Problem requirements: Which lines below hold the word "Given"? Copy all of them.

Supplied records:

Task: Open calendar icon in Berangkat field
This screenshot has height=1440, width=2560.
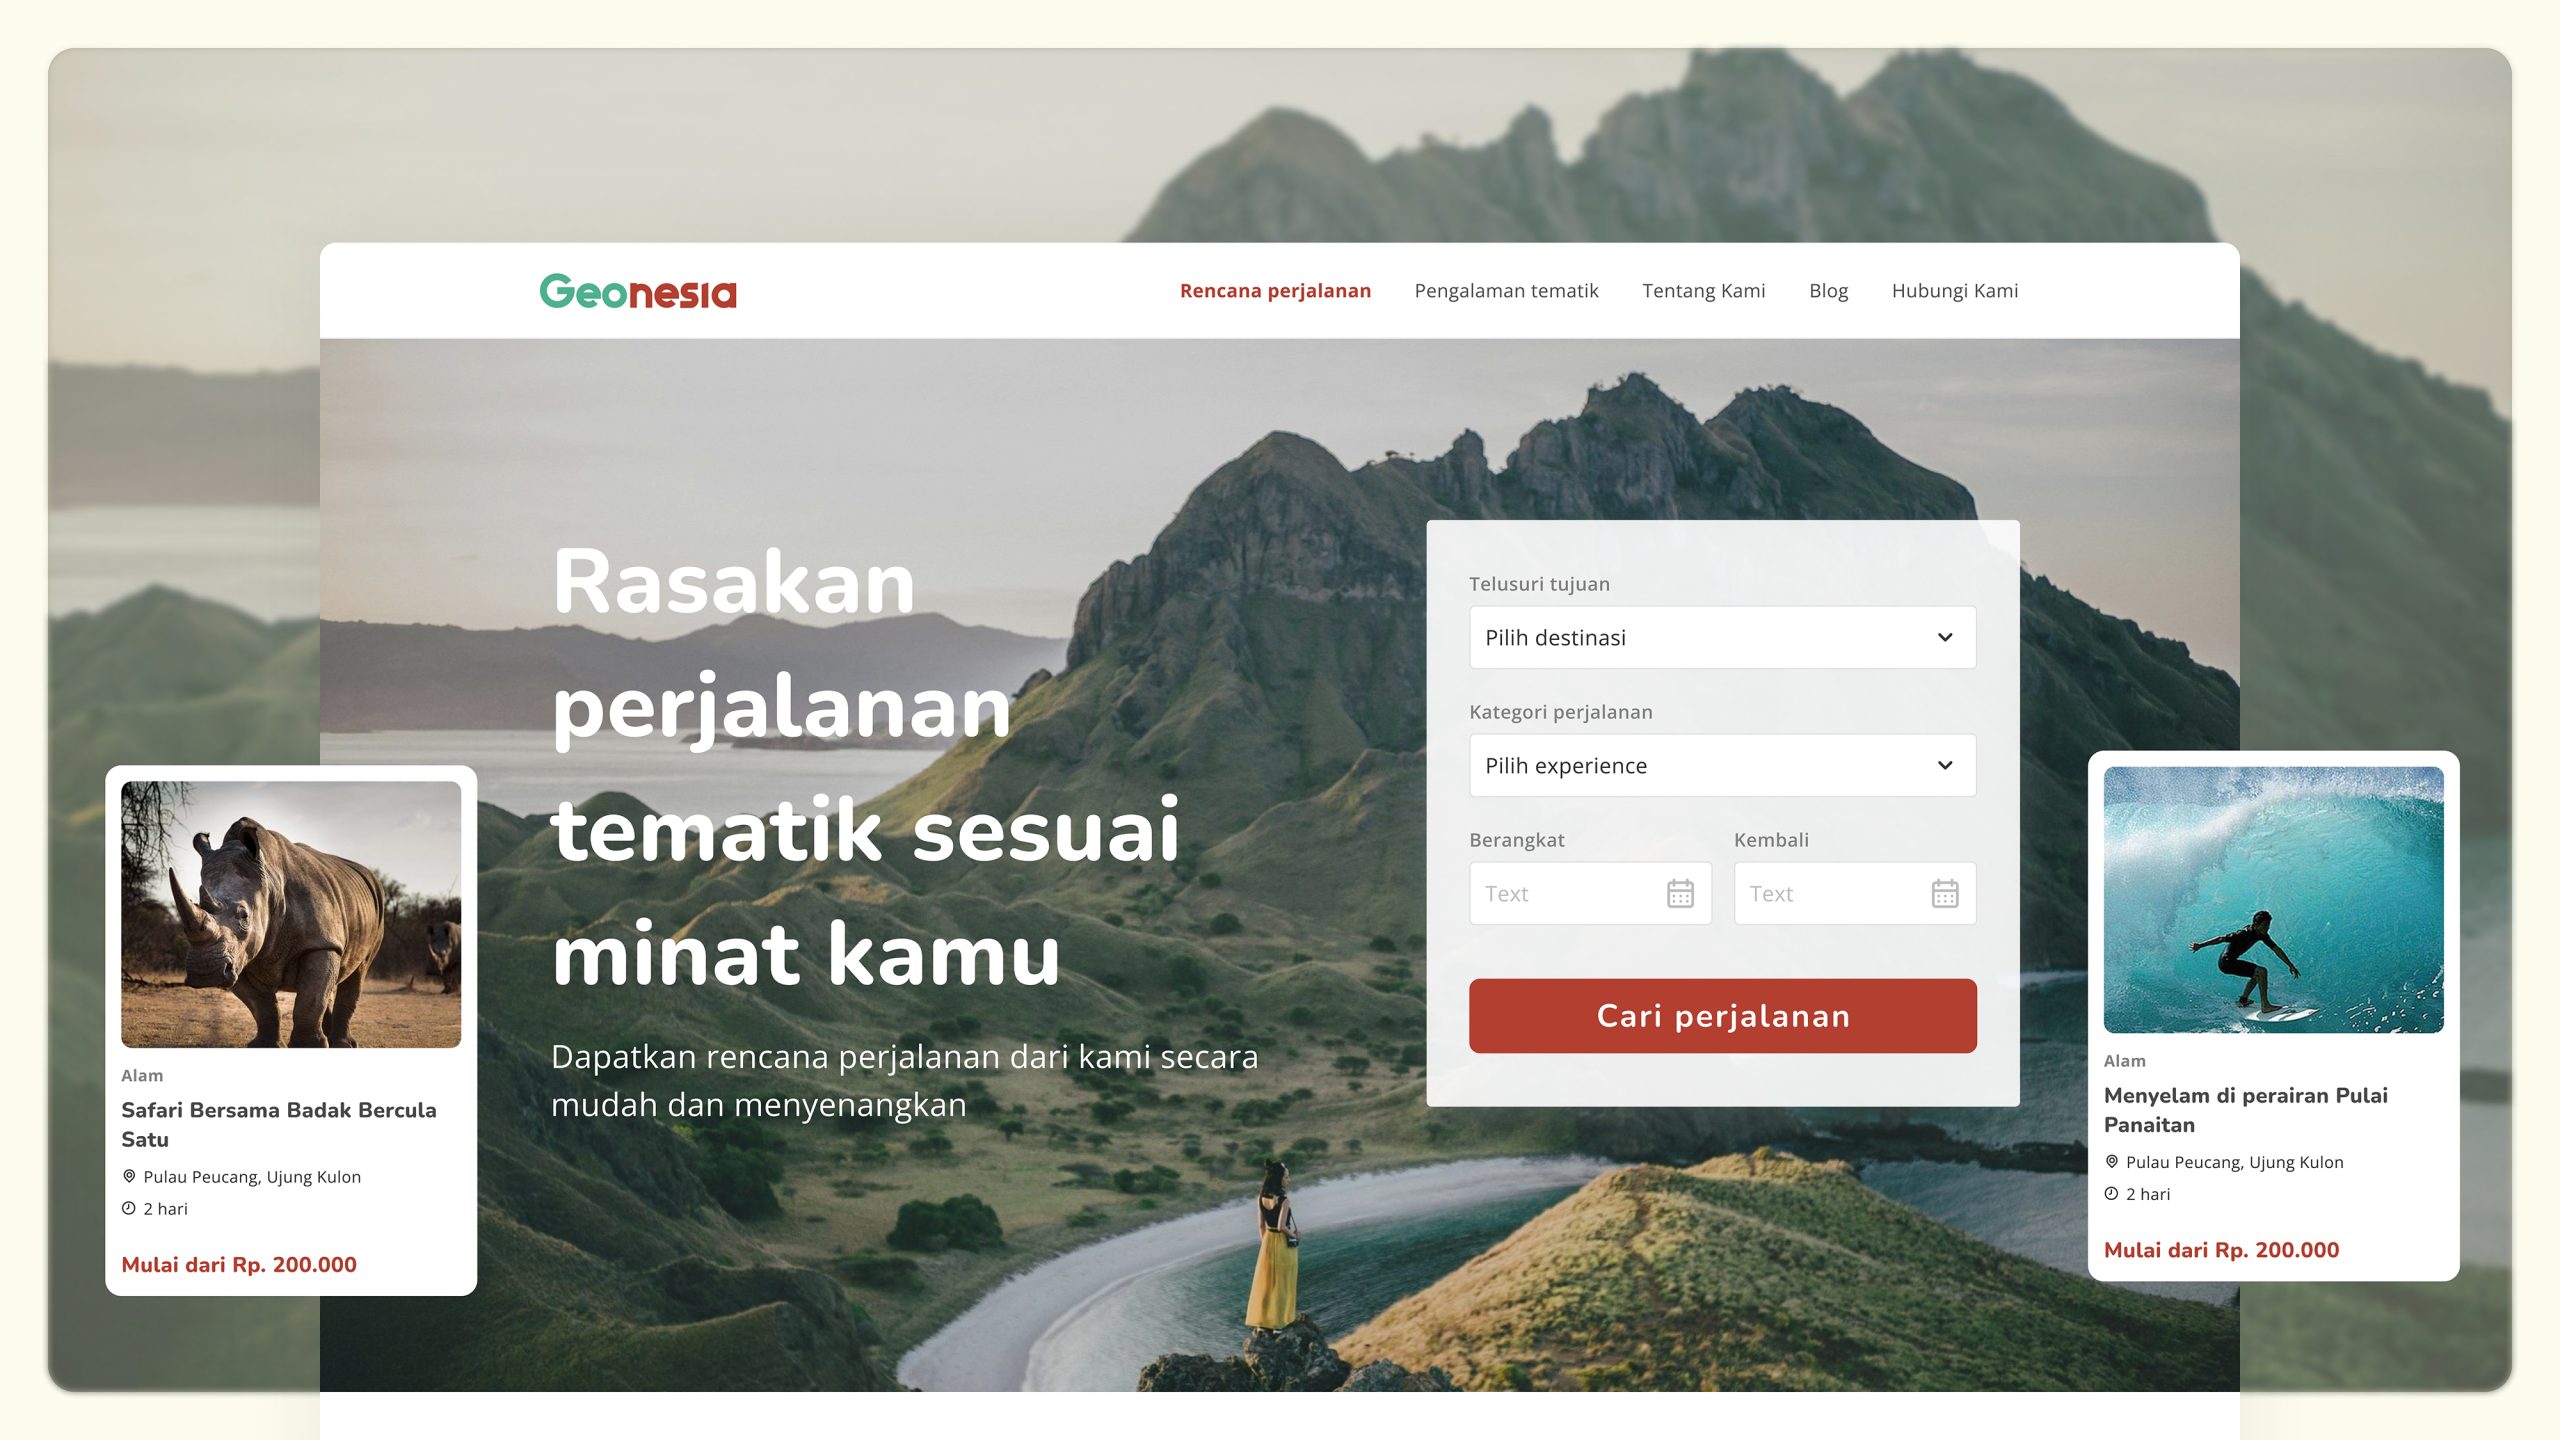Action: coord(1680,893)
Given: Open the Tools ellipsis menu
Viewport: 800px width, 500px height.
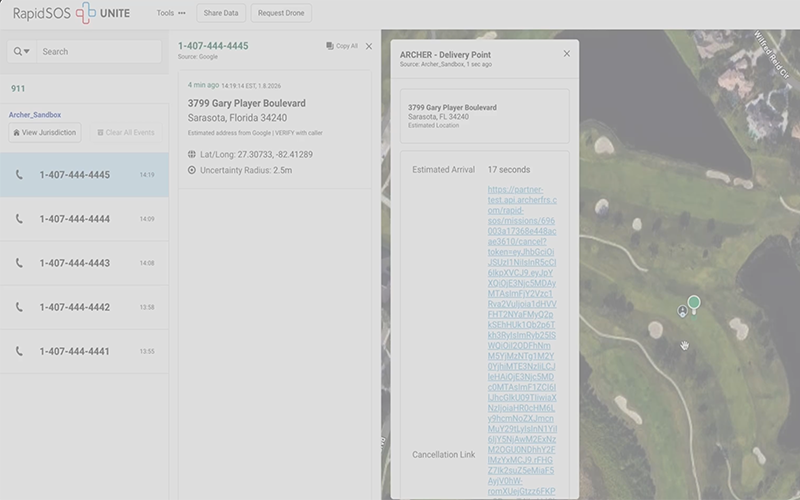Looking at the screenshot, I should (181, 13).
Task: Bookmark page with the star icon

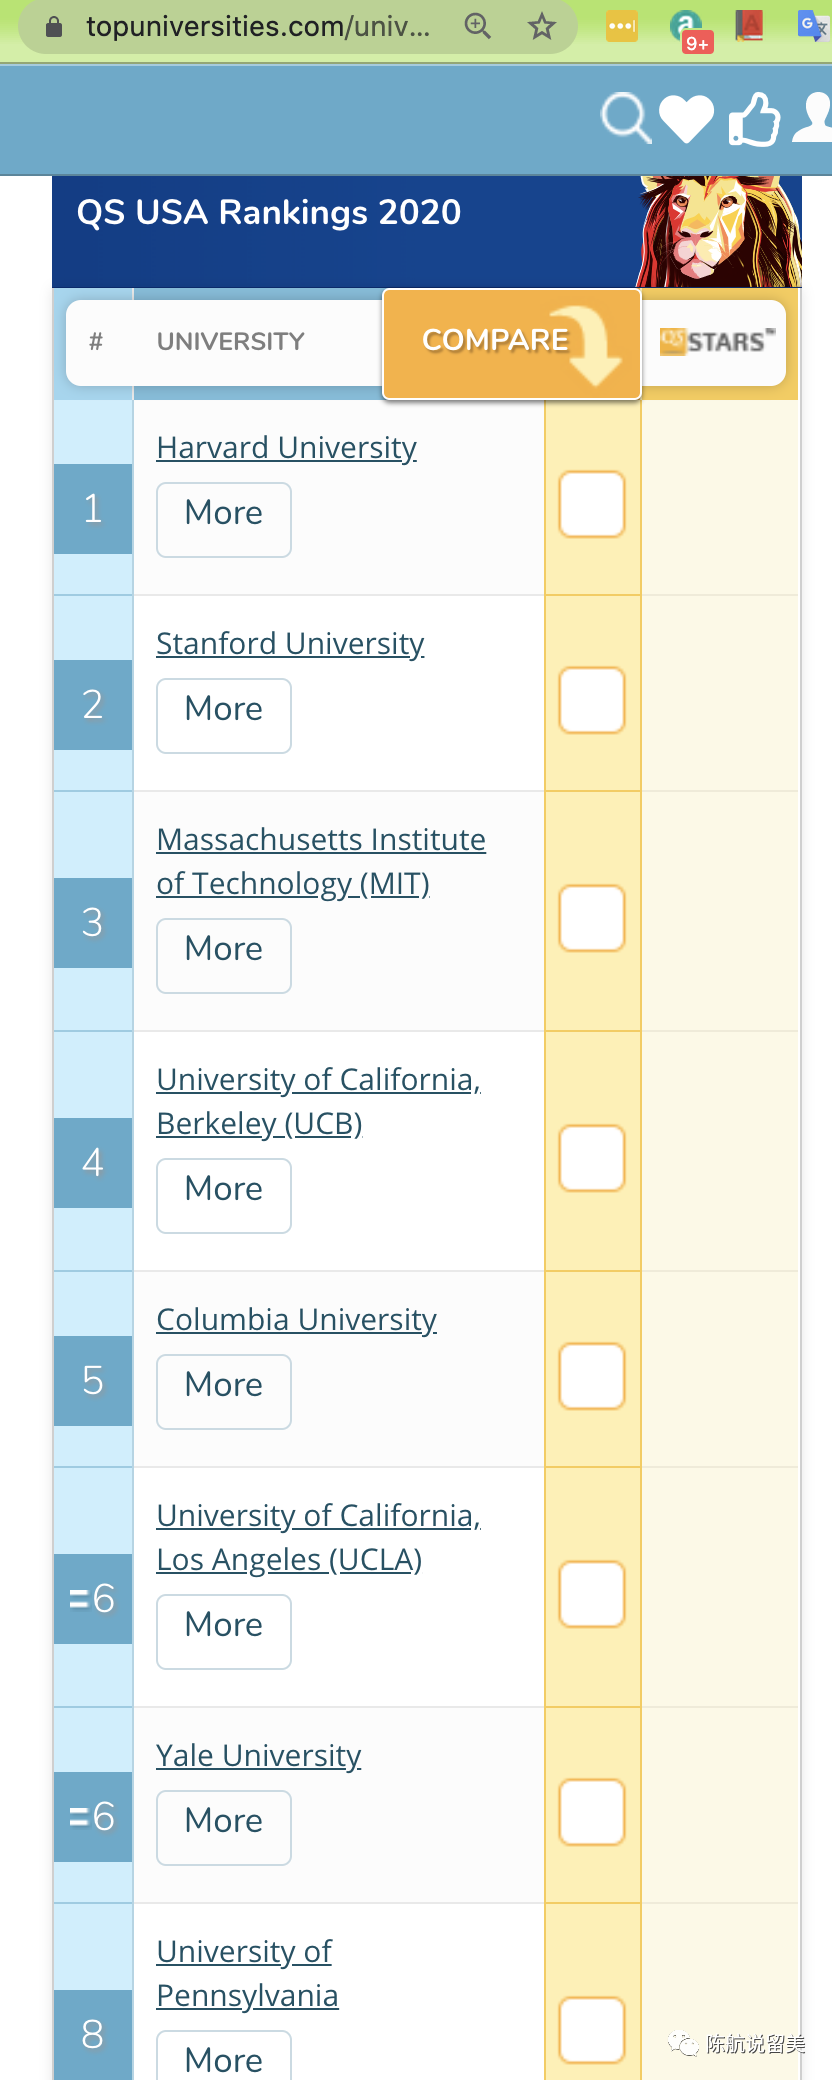Action: point(541,26)
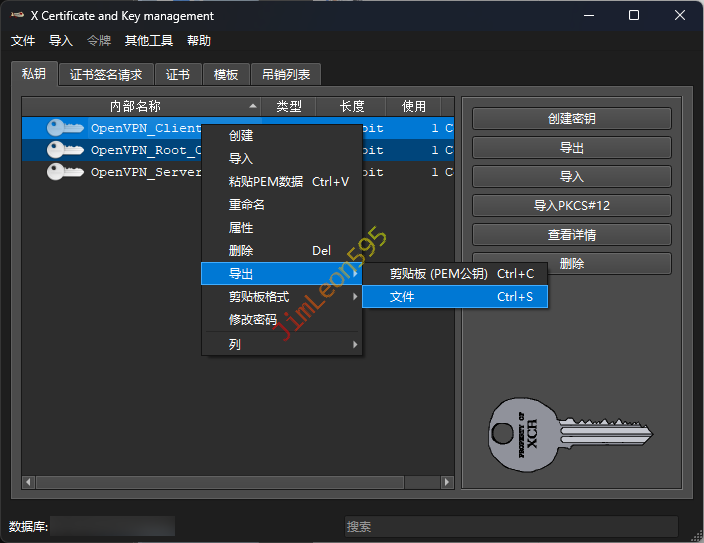Expand the 导出 submenu arrow
Image resolution: width=704 pixels, height=543 pixels.
354,273
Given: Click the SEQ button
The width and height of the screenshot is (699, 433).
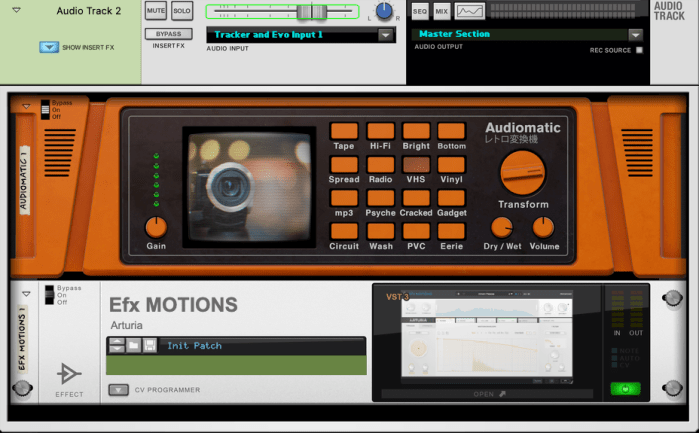Looking at the screenshot, I should (419, 11).
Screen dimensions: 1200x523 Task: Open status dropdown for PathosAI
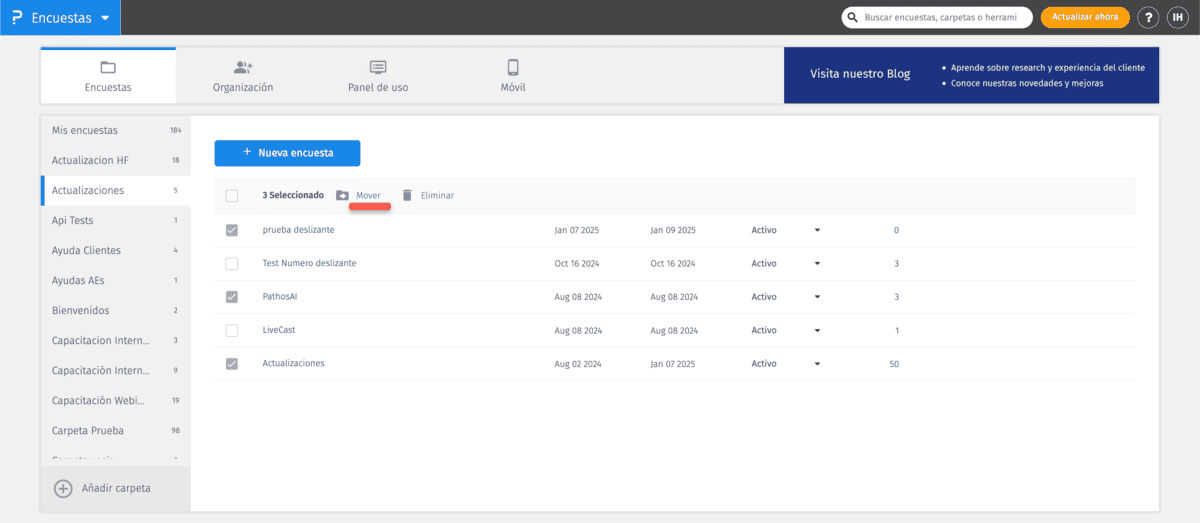(817, 297)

Result below:
Given: Open the Tools ellipsis menu
Given: Click the SEQ button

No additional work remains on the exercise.